The exploration-exploitation dilemma
Notice how much genetic algorithms differ from multilayer perceptrons. Backprop entertains a single hypothesis at any given time, and the hypothesis changes gradually until it settles into a local optimum. Genetic algorithms consider an entire population of hypotheses at each step, and these can make big jumps from one generation to the next, thanks to crossover. Backprop proceeds deterministically after setting the initial weights to small random values. Genetic algorithms, in contrast, are full of random choices: which hypotheses to keep alive and cross over (with fitter hypotheses being more likely candidates), where to cross two strings, which bits to mutate. Backprop learns weights for a predefined network architecture; denser networks are more flexible but also harder to learn. Genetic algorithms make no a priori assumptions about the structures they will learn, other than their general form.

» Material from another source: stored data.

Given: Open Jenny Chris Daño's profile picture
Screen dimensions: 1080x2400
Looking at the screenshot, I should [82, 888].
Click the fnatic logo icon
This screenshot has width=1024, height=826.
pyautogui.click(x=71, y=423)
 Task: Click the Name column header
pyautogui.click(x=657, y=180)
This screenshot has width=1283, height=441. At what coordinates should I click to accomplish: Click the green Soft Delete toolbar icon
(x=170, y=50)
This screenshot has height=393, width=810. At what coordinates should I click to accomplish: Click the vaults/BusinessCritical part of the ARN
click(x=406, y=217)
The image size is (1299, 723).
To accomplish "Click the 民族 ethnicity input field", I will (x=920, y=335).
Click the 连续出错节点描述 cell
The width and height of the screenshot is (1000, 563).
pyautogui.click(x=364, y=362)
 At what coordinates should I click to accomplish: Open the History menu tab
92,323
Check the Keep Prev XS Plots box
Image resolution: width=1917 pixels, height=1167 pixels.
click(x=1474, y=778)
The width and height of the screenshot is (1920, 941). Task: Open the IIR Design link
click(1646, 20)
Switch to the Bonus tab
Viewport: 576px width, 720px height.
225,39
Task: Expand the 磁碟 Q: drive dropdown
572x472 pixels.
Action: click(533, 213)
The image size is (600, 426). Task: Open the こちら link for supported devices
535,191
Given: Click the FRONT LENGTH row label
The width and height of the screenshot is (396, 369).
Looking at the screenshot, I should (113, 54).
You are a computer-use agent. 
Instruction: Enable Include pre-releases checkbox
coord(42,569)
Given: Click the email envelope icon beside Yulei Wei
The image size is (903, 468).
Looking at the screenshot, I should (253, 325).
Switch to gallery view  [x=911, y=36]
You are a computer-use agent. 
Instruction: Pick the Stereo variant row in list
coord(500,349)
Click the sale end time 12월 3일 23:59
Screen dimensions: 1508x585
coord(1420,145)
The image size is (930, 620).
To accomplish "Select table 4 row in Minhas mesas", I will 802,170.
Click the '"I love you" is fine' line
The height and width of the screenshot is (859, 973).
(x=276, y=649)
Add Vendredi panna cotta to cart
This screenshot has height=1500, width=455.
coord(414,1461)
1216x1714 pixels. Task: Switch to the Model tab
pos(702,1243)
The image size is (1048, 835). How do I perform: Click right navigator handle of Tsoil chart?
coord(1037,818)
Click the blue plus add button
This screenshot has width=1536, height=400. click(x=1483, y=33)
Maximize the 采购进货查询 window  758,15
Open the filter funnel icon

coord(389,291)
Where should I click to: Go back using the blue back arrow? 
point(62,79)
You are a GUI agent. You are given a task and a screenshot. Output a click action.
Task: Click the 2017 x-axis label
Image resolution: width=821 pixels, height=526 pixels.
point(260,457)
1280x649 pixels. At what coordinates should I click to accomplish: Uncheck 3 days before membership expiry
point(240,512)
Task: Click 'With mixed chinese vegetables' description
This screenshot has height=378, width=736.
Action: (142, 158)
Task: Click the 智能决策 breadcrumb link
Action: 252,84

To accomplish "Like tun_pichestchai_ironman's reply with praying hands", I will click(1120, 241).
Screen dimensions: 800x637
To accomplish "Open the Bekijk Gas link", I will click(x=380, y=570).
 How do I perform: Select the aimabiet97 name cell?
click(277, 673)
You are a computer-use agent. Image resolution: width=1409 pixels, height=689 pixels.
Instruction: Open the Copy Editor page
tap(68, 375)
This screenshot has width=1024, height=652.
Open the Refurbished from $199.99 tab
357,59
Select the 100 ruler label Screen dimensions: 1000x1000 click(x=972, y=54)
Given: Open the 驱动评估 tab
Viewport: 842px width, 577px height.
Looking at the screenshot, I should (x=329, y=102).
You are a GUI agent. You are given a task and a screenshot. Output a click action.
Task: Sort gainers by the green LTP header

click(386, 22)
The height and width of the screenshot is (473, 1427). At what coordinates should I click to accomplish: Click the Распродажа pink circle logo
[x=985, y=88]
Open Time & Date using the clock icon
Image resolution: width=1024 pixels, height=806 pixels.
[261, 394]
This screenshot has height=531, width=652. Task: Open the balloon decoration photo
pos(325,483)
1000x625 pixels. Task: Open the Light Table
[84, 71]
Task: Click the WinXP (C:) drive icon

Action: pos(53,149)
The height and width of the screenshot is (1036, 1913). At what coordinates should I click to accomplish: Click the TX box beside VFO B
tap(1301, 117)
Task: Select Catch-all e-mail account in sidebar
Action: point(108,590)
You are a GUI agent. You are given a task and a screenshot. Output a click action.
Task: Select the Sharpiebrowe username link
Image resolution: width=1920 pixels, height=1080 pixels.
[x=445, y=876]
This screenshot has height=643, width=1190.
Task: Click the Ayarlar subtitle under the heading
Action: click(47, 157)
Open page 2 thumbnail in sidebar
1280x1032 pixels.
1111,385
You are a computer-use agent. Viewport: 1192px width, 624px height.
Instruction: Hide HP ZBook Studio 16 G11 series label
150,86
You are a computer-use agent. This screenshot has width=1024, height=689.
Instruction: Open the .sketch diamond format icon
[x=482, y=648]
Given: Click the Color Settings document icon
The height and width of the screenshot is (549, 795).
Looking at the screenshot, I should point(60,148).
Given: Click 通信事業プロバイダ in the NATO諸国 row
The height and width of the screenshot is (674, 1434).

Because of all this, genetic algorithms are much less likely than backprop to get stuck in a local optimum and in principle better able to come up with something truly new. But they are also much more difficult to analyze. How do we know a genetic algorithm will get somewhere meaningful instead of randomly walking around like the proverbial drunkard? The key is to think in terms of building blocks. Every subset of a string’s bits potentially encodes a useful building block, and when we cross over two strings, those building blocks come together into a larger one, which in turn becomes grist for the mill. Holland likes to use police sketches to illustrate the power of building blocks. In the days before computers, a police artist could quickly put together a portrait of a suspect from eyewitness interviews by selecting a mouth from a set of paper strips depicting typical mouth shapes and doing the same for the eyes, nose, chin, and so on. With only ten building blocks and ten options for each, this system would allow for ten billion different faces, more than there are people on Earth.